Text passage:
****************************************

*Question we address*: How to develop physics-informed reinforcement learning algorithms that guarantee safety and interpretability ?

It is widely known that policies trained using reinforcement learning (RL) to solve simulated robotics problems (MuJoCo)
are

*extremely brittle and unstable*, i.e. your solution will most likely break down after perturbing a bit (e.g. poking the robot)
or transferring it to a similar task. It is often impossible to provide any

*safety guarantees* for constraint
satisfaction or an interpretation of how the trained policies work.

##### To address this issues we created State Planning Policy Reinforcement Learning.

##### Challenges in Theory

There are many opportunities for work on *theoretical foundations* of the developing SPP approach.
This area is yet unexplored, we present below the most promising research directions aiming at important
theorems.

Work towards theorems providing convergence guarantees of the *Bellman iterates* for our variant of the Q-function
that involves an inverse dynamics control model.

Establish link between *State Planning Policies* and *Hamilton-Jacobi-Bellman* optimization in order to compute
safety guaranteeing policies;

*Formal Verification* -- we can attempt a formal verification of trained policies, i.e. extract from the neural network
rules and mathematically verify that
the policy will satisfy the safety constrains within some fixed time horizon;

\[
Q^{\pi, CM}(s_t, a_t) = \mathbb{E}_{r_{i\ge t},s_{i>t}\sim E,\ z_{i>t}\sim \pi,\ a_i = CM(s_i,z_i)}{\left[R_t|s_t,a_t\right]};
\]

\[
0 = \min\left\{l(x)-V(x,t), \frac{\partial V}{\partial t}+\max_{u\in\mathcal{U}}{\nabla_x{V^Tf(x,u)}}\right\}.
\]

****************************************

Set of tasks:
1. In the text on State Planning Policy Reinforcement Learning, which simulator is named for the robotics problems that RL policies are trained on?
2. Retype the stretch of the State Planning Policy text from "Work towards theorems" through "dynamics control model." without any changes.

Material:
****************************************

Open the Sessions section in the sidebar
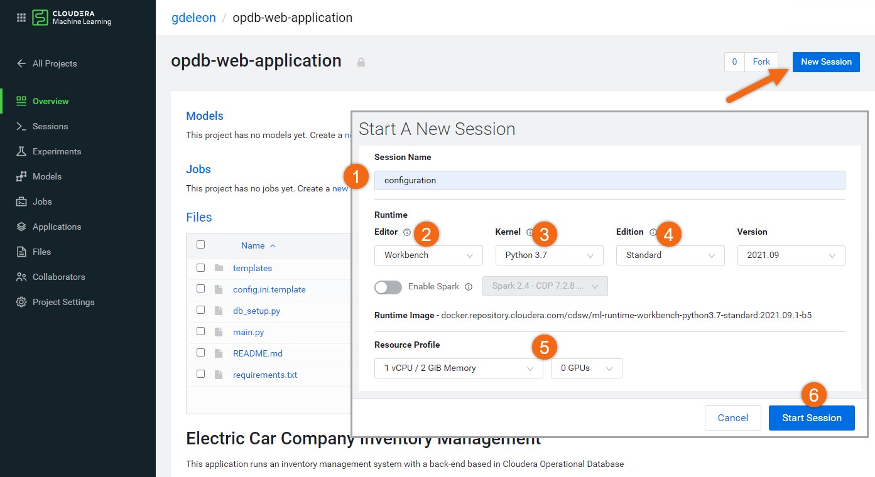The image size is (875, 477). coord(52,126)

****************************************

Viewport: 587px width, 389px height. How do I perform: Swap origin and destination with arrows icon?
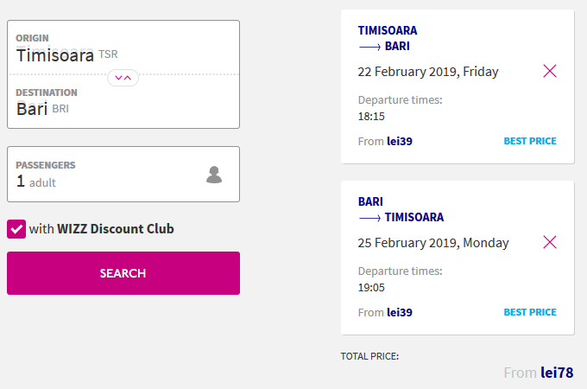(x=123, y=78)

****************************************

Correct answers:
1. MuJoCo

2.
Work towards theorems providing convergence guarantees of the *Bellman iterates* for our variant of the Q-function
that involves an inverse dynamics control model.